Aim of the exercise: As an exercise, transcribe the data below in full and exactly, omitting pictures.
___ Dataset records ___
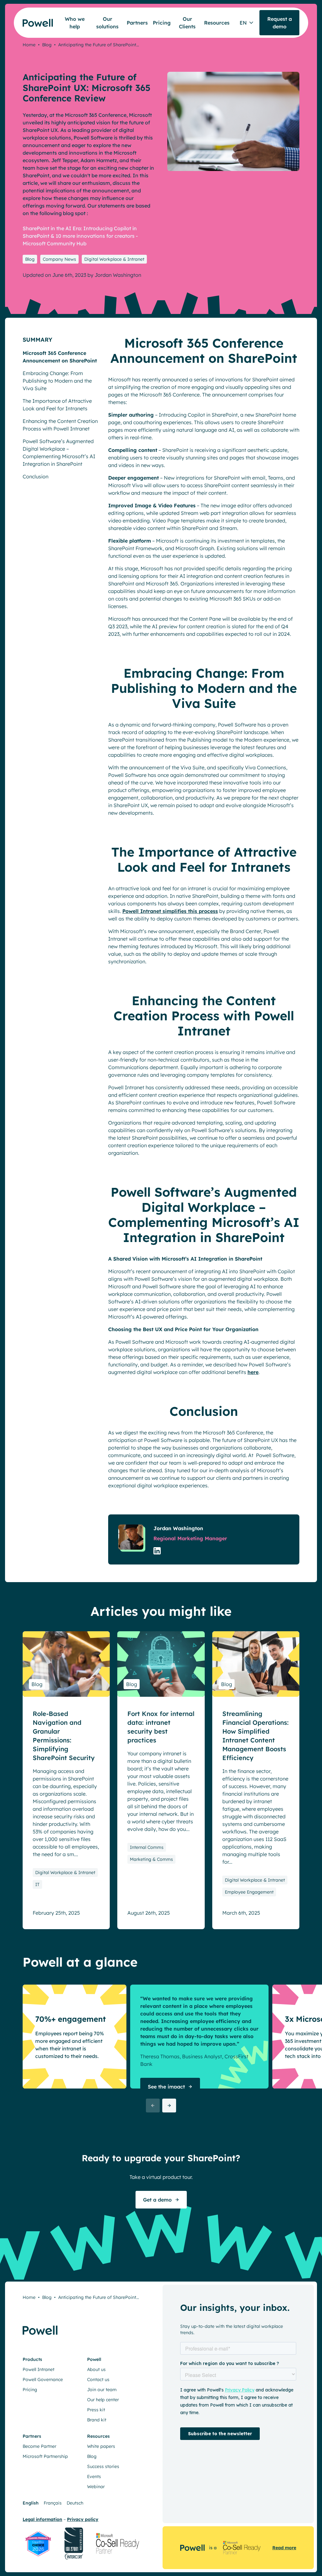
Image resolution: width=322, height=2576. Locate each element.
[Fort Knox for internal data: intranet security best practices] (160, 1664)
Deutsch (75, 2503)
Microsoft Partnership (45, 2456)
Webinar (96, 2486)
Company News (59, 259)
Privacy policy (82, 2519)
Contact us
___
Written answer:
Image resolution: width=322, height=2576. Locate each element.
[Fort Knox for internal data: intranet security best practices] (160, 1664)
Deutsch (75, 2503)
Microsoft Partnership (45, 2456)
Webinar (96, 2486)
Company News (59, 259)
Privacy policy (82, 2519)
Contact us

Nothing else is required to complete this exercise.